Prove two graphs are isomorphic

Unfortunately, two non-isomorphic graphs can have the same degree sequence. See here for an example. Checking the degree sequence can only disprove that two graphs are isomorphic, but it can't prove that they are. In this case, I would just specify my isomorphism (which you've basically done, by identifying the vertices A and T, B and U, and so on) and then show that two vertices are connected by an edge in the original graph if and only if they are connected in the image.

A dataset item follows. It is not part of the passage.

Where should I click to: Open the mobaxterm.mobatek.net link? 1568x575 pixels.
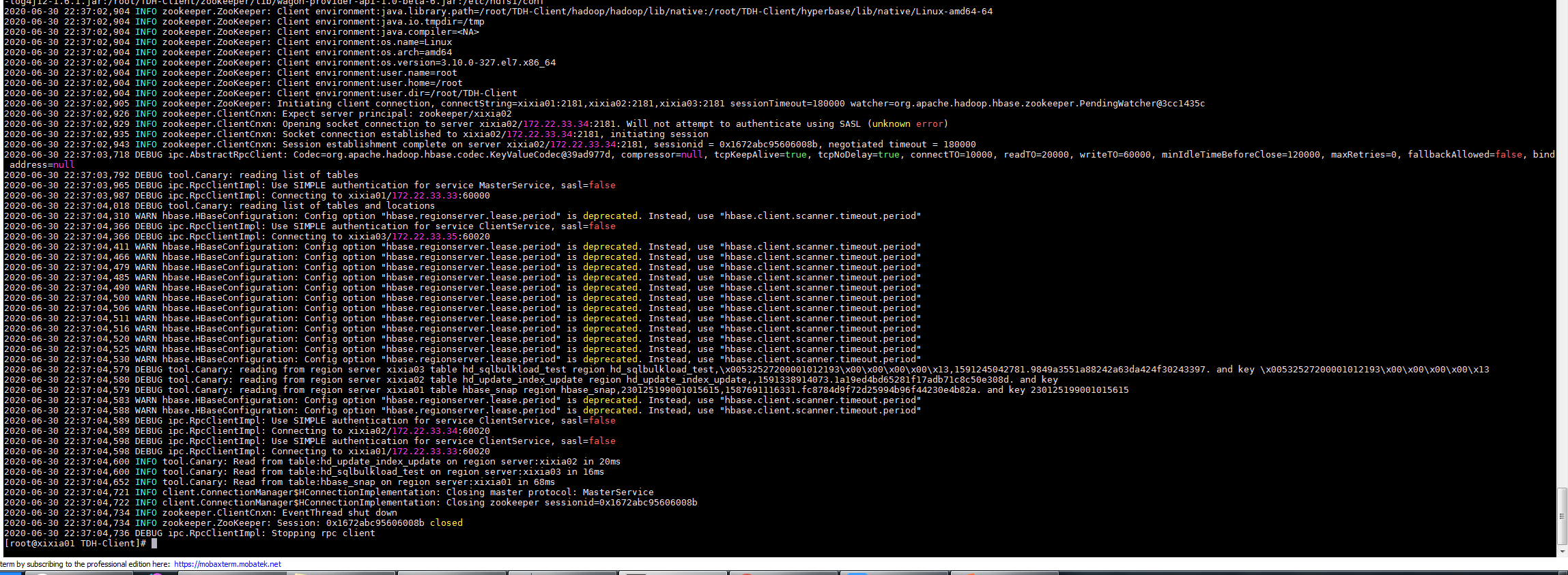[227, 564]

It's a little tedious, but should be something you can apply in general to these kinds of problems.


To show that the two graphs are isomorphic, apply the given definition. Let's call the graph on the left $G[V_1,E_1]$, and the graph on the right $G[V_2,E_2]$. Now give an explicit bijection $$f:\ V_1\ \longrightarrow\ V_2,$$ and show that if $\{e_1,e_2\}\in E_1$, then $\{f(e_1),f(e_2)\}\in E_2$.

Checking that $\operatorname{Deg}(e)=\operatorname{Deg}(f(e))$ for all $e\in V$ is not sufficient: Given an isomorphism $f$, we obtain another bijection $g:\ V_1\ \longrightarrow\ V_2$ by switching $U$ and $W$, that is; $$g(e)=\left\{\begin{array}{cc}W&\text{ if }f(e)=U\\U&\text{ if }f(e)=W\\f(e)&\text{ otherwise}\end{array}\right.$$ The degrees are preserved, but this is not an isomorphism.


First Make Adjacency matrix for both graphs.

These matrices would be square and symmetrical. (If No multiple or directed edges)

The main diagonal would be all zeroes (if no loops)

if number of 1s and 0s are not the same in both matrices then its not isomorphic surely. If they are same then it may be isomorphic.

Take any one of the matrices.

Now you can swap 2 coloumns of this matrix but when you do that you must also swap the same rows.

So while swapping row2 and row3, you should immediately swap col2 and col3 as well. Order of swapping doesnt matter. Since its square matrix, all columns will have corresponding rows.

Doing this would simply swap the vertex's position in adjacency matrix and so changing the mapping of each vertex.

By use of our pattern finding ability we can choose which rows and columns to swap so that one matrix would look exactly like the other. You would get it in max 3-4 swaps.

Its quite easy since they are square symmetrical.

If they are not isomorphic then you might try to swap rows and cols endlessly trying to match the pattern but by little intuition you can avoid that.

They are isomorphic if adjacency matrix look same. This matrix would give you the mappings.

So its like trying to find a mapping from all possible mappings of one graph, that look exactly like the other adjacency matrix by cleaverly swapping position of vertices (by swaping rows and cols). Does not work so good for huge graphs.